NEW FINANCIAL YEAR OFFER: No Six Park fees for three months if you fund a new account before the end of August.
After a four-month rally, global sharemarkets fell sharply in May on renewed concerns over global growth and a re-escalation in the US-China trade dispute. Australian shares and domestic bonds bucked the trend, lifting 1.5% and 1.7% respectively.
The Six Park portfolios had mixed performances in May, with our lower risk portfolios advancing and our higher risk portfolios (which have higher exposures to overseas equity) falling back. On a rolling 12-month basis, our portfolio returns are still up +5.5% to +9.3%.
Australian bonds and shares were the strongest performers in May. Global equities and emerging markets were weakest, with the latter falling -5.2% for the month and wiping off almost all its prior gains over the past 12 months.
(1) Results reflect ETF closing prices, not NAV, so may differ from those published by the ETF issuers.
Fixed income gained +1.7% for the month, boosted by investor expectations that the RBA would cut rates in June (which it now has) and possibly one to two more times over the coming months. Falling rates have a positive impact on bond prices given the inverse relationship between bond prices and yields (read more here).

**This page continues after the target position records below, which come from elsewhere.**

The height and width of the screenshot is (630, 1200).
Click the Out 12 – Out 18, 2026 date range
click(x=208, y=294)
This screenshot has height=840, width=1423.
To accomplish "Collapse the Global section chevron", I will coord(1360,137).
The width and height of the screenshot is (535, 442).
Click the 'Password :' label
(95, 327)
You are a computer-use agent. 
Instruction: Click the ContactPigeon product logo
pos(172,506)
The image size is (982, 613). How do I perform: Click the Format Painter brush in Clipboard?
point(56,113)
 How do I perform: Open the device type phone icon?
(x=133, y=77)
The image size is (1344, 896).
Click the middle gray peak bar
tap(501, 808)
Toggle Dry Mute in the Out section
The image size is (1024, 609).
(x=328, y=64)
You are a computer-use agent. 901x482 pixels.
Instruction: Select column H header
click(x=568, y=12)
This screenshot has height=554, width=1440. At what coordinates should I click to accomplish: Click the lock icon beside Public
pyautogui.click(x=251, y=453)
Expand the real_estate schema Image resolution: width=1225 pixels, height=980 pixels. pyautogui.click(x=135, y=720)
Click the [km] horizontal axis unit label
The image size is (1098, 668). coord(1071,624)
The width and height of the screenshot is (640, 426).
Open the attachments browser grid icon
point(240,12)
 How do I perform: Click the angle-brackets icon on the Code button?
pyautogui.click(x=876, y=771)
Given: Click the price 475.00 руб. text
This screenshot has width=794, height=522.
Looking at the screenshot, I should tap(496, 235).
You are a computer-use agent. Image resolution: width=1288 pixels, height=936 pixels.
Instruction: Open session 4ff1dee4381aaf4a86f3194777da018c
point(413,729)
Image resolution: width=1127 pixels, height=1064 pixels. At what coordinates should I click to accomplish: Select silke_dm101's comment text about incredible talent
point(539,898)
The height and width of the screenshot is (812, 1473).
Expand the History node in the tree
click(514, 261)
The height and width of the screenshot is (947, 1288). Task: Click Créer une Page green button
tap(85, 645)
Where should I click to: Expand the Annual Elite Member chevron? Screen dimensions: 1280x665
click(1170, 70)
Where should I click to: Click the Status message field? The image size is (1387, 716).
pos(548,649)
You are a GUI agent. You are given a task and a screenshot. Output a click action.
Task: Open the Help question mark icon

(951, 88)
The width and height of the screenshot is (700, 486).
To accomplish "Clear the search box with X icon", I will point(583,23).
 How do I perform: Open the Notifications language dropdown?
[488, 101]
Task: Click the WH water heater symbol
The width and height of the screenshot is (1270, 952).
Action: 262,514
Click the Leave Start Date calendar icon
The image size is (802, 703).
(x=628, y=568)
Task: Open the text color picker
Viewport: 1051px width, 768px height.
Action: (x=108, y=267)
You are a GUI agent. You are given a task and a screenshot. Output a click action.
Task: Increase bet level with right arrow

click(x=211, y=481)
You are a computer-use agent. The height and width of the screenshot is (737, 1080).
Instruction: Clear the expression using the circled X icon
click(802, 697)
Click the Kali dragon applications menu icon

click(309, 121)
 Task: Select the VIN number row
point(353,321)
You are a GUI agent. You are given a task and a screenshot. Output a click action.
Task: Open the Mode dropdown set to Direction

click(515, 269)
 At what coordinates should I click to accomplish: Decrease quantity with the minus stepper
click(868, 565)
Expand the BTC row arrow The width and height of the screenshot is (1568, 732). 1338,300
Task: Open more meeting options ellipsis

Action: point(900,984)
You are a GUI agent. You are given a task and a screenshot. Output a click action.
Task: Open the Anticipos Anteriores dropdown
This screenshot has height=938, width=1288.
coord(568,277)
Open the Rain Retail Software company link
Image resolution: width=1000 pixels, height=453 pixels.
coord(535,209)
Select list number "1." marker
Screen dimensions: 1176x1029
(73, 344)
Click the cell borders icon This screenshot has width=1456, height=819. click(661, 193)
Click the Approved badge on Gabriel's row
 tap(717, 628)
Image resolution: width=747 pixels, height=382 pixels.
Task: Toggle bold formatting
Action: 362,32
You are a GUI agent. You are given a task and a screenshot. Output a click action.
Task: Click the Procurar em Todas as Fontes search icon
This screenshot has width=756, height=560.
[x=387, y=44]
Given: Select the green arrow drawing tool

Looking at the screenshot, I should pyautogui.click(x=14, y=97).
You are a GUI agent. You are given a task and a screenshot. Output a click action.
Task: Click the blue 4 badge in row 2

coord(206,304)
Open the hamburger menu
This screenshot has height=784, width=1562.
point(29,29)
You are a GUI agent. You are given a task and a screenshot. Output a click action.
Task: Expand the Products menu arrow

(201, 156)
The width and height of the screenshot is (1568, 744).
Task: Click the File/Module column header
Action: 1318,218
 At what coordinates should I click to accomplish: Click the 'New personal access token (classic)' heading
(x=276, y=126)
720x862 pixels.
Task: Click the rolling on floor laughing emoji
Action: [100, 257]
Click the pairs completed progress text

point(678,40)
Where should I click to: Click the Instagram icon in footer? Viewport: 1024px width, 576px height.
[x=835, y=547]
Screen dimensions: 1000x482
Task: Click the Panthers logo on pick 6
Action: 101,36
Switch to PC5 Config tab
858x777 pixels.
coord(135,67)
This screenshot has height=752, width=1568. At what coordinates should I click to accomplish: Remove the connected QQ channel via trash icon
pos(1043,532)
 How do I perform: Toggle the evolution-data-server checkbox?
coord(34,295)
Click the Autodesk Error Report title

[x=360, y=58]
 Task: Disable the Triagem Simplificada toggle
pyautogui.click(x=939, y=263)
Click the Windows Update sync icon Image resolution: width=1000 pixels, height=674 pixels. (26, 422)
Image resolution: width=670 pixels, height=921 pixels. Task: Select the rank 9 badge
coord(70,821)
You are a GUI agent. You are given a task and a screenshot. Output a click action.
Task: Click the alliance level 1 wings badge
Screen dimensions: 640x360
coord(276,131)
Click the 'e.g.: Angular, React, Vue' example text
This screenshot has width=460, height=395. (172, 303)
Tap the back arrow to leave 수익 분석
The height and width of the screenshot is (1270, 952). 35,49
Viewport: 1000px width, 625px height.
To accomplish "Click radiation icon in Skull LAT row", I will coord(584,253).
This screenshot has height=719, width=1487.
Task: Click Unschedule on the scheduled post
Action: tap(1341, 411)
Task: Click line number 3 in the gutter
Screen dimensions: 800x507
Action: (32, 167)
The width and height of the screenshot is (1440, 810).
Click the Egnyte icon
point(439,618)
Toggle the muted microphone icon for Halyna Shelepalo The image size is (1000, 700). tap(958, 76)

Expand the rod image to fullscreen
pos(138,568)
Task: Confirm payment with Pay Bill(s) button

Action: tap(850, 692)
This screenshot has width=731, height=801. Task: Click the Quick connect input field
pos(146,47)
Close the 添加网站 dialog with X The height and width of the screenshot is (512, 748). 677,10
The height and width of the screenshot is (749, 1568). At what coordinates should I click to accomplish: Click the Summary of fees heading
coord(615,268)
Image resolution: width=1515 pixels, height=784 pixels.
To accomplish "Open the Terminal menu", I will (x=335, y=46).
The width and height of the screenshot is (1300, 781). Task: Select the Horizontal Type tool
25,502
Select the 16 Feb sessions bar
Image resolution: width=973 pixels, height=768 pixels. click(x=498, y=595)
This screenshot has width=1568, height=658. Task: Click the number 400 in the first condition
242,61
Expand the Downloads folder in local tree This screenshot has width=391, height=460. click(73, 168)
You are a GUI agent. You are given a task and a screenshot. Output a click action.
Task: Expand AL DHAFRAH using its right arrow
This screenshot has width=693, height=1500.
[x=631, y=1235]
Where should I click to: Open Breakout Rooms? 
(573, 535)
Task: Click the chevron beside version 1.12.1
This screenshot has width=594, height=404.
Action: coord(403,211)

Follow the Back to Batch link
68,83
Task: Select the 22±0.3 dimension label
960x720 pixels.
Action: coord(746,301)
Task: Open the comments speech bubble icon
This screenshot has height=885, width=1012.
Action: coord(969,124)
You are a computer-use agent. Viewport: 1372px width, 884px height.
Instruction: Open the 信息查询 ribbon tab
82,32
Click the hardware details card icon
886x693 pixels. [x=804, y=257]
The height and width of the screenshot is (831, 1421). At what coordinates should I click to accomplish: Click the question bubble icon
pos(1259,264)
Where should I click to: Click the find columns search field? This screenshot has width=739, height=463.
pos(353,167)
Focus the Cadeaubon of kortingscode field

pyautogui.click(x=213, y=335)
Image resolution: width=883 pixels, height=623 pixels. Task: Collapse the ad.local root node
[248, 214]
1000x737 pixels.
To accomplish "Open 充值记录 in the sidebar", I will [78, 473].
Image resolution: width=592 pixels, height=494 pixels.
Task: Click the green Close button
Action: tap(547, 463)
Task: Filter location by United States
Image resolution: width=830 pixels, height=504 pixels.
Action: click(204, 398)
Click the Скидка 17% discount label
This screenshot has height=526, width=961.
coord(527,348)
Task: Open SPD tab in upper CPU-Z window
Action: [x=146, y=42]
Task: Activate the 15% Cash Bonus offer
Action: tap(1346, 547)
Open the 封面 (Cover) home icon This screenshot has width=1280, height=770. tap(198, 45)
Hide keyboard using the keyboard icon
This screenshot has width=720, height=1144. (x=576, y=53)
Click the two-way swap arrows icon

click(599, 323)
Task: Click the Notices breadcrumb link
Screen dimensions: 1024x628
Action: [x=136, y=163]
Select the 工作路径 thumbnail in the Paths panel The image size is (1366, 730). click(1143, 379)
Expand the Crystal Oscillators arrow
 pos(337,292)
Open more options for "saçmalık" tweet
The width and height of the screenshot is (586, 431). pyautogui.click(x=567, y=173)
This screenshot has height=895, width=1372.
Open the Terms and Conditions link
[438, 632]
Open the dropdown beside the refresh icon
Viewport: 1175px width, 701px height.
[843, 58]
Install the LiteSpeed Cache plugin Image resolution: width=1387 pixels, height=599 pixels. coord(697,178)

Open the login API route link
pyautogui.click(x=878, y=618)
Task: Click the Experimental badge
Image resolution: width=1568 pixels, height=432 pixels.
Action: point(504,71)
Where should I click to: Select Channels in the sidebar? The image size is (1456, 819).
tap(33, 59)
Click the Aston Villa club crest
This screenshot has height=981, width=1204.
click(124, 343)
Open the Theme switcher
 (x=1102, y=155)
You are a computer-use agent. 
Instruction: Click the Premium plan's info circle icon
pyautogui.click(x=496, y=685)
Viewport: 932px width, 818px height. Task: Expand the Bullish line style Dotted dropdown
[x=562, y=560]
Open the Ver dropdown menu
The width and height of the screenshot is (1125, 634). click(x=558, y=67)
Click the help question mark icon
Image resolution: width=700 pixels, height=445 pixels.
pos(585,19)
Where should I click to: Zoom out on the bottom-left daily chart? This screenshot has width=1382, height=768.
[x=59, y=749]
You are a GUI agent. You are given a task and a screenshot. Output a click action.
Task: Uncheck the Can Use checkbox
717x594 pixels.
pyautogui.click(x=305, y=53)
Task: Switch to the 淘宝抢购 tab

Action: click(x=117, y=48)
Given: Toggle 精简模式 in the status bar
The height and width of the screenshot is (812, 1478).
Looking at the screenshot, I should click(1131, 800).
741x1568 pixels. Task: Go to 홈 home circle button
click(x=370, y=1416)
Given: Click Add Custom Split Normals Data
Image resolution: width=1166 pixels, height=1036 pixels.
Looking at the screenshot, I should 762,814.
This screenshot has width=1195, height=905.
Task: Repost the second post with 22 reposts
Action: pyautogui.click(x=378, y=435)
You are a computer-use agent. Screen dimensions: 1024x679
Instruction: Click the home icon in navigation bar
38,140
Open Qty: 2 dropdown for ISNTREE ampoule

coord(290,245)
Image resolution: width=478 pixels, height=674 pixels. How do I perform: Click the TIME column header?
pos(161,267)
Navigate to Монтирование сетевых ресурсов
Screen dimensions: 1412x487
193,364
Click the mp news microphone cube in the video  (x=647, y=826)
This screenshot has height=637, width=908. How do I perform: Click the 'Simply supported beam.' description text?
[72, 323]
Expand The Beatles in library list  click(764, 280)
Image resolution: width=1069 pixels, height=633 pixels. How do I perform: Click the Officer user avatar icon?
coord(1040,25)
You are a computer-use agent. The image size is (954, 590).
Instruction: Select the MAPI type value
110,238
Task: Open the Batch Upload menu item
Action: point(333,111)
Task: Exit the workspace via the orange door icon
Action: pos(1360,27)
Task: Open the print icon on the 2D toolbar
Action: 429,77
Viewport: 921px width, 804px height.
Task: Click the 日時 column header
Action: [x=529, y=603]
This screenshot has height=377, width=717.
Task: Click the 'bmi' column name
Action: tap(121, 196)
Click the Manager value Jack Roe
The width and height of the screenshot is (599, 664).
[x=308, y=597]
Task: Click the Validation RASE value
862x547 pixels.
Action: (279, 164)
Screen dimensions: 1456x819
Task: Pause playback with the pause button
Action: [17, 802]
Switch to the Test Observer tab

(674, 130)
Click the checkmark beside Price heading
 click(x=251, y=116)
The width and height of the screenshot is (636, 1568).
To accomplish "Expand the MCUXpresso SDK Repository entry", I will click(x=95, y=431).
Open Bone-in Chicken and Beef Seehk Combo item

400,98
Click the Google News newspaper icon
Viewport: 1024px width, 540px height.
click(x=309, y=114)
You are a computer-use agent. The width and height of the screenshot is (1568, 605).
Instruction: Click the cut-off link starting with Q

Australian shares outperformed their global counterparts in May, rising +1.5%. The ASX200 rallied to record highs during the month, buoyed by the Coalition’s unanticipated federal election win (which removed investor uncertainty surrounding Labor’s planned changes to franking credit and capital gains tax laws). Resource stocks also benefited from rising commodity prices, particularly iron ore.
Global property added +1% for the month. While European and Asian REITs lost ground, US property stocks were broadly flat (against a very weak general market) and overall sector returns were boosted by a 1.7% decline in the AUD (which provided a currency benefit to overseas denominated assets).
Infrastructure stocks were down slightly for the month (-0.2%), with the deepening US/China trade spat weighing on port and transport operators.
International equities fell -3.7% in May, despite a 1.7% benefit from a weaker AUD. US markets were particularly weak, with S&P500 declining 5.5% and the Nasdaq losing 6.8%. Hopes of a resolution to the US-China trade dispute disappeared, with the US announcing a sharp increase in tariffs on Chinese imports and China announcing immediate retaliatory measures. Technology stocks were amongst the hardest hit, with the blacklisting of Chinese tech giant Huawei and signs of slowing global demand weighing heavily on market sentiment.
Emerging markets were down -5.2% for the month. Chinese stocks were especially weak as the deepening trade conflict with the US and weakening economic figures (notably industrial production growth which fell to 5.4% from 8.5% a month earlier) rattled investor demand. South Korean and Taiwanese stocks (which, combined with China, represent 57% of our emerging markets ETF) also fell sharply, dragged down by nervousness about the prospects of slowing global growth.